I think that there is a philosophical and operational difference
between asking other validators what TA they have, and expecting them
to volunteer the information to you.

Having the user of a TA come along and report that it is using the TA
*feels* less intrusive than going off and asking it.

There are also operational issues with asking each TA user, including:
- you have to be able to find them - they may be behind firewalls / NATs
- they may have ACLs that prevent them from being queried by random
people (they really should have this!)
- you could scan for them, but this could be (and often is) viewed as
anti-social. You could simply look through logs and query each address
that asks you -- but a number of resolvers send their outgoing query
on a different interface than they accept queries on
- you could make some addresses "special" and expect resolver
operators to allow queries from this special address, but this is is
kinda icky, still doesn't address FW and NATs, nor finding them
-- this also opens the system to a DoS from A: all or B: the (spoofed)
special address
- you could have probes or sensors all over the place perform the
query and ship that to a central location
-- this requires a lot of additional infrastructure
-- getting probes that reach everywhere is really hard - Atlas is
good, but quite biased to some geographies and networks with clue.
Geoff Huston's Ad network system gets really good coverage, but
requires a bunch of machinery, and still doesn;t get full coverage.

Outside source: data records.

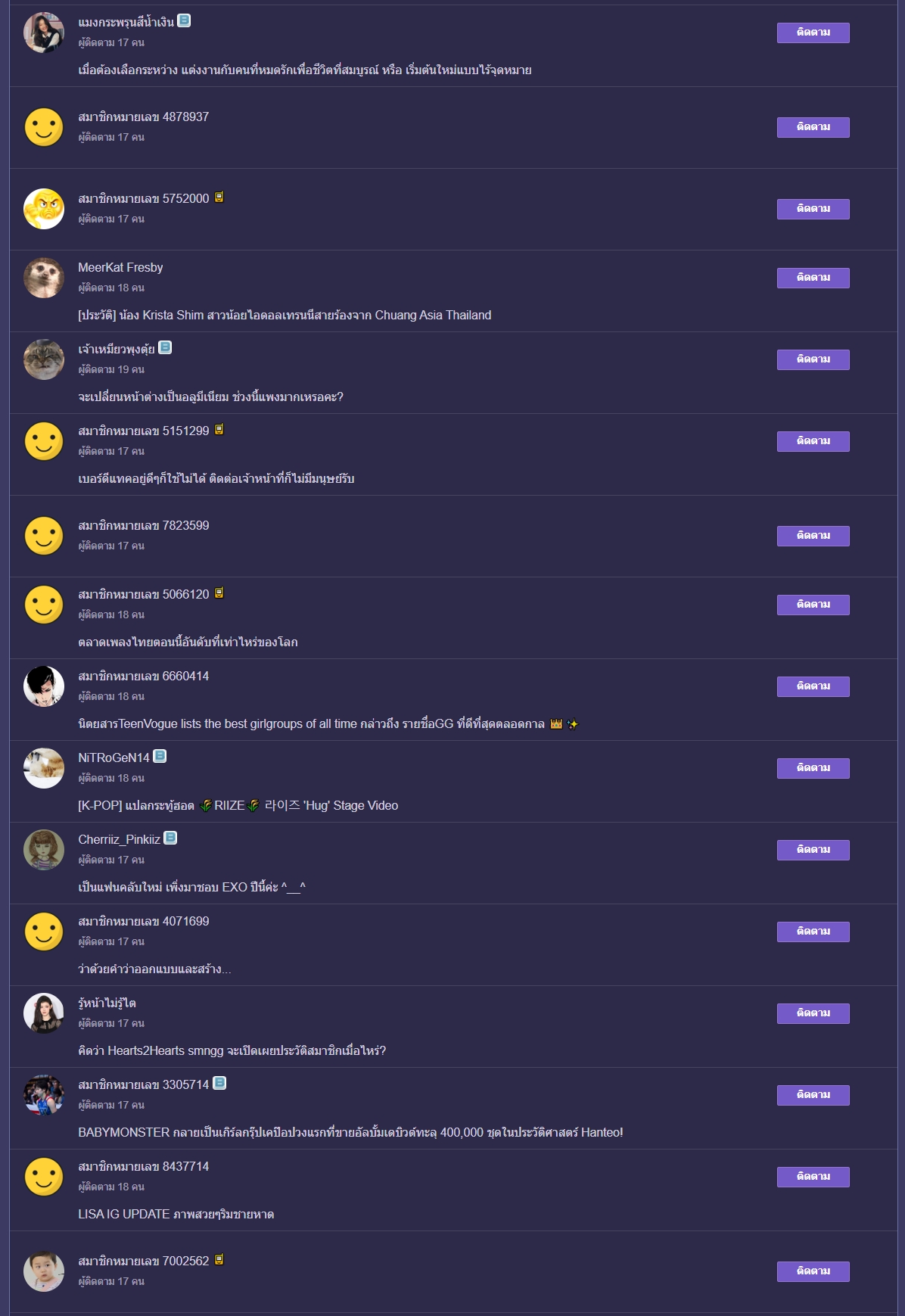Image resolution: width=905 pixels, height=1316 pixels.
Task: Open the Krista Shim Chuang Asia Thailand post
Action: (285, 315)
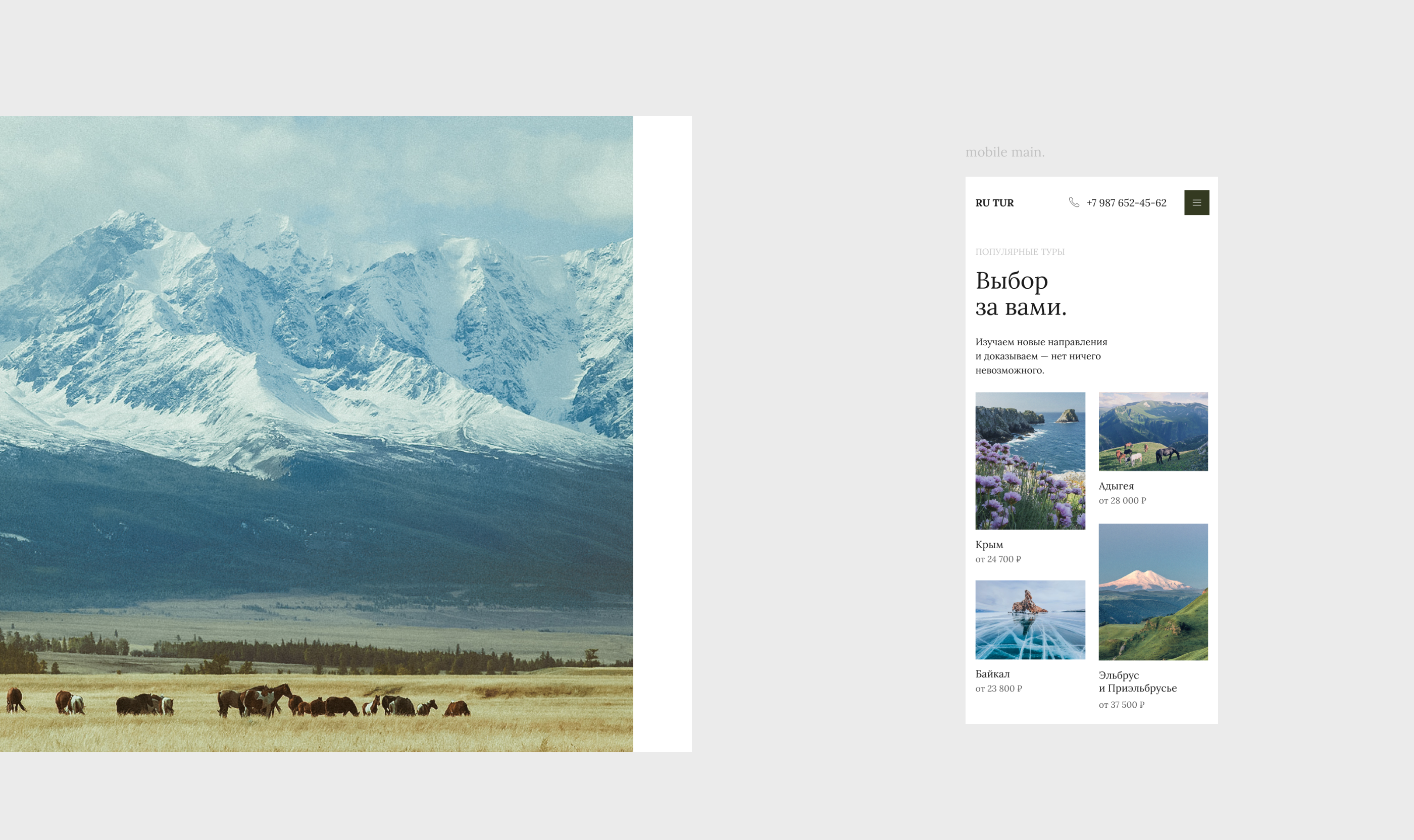The width and height of the screenshot is (1414, 840).
Task: Click the mobile main. caption text
Action: click(x=1005, y=152)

Having the resolver send it's list to the server(s) serving the zone
with the TA is much simpler:
- it feels more opt-in
- the resolver knows where the auth servers are, and can reach them
- it doesn't rely on a bunch of other infrastructure
- gets coverage from resolvers in e.g corporations, remote geographies, etc.

> Should the source of the trust anchor build a process
> relying on the ability to know who has or does not have the trust anchor?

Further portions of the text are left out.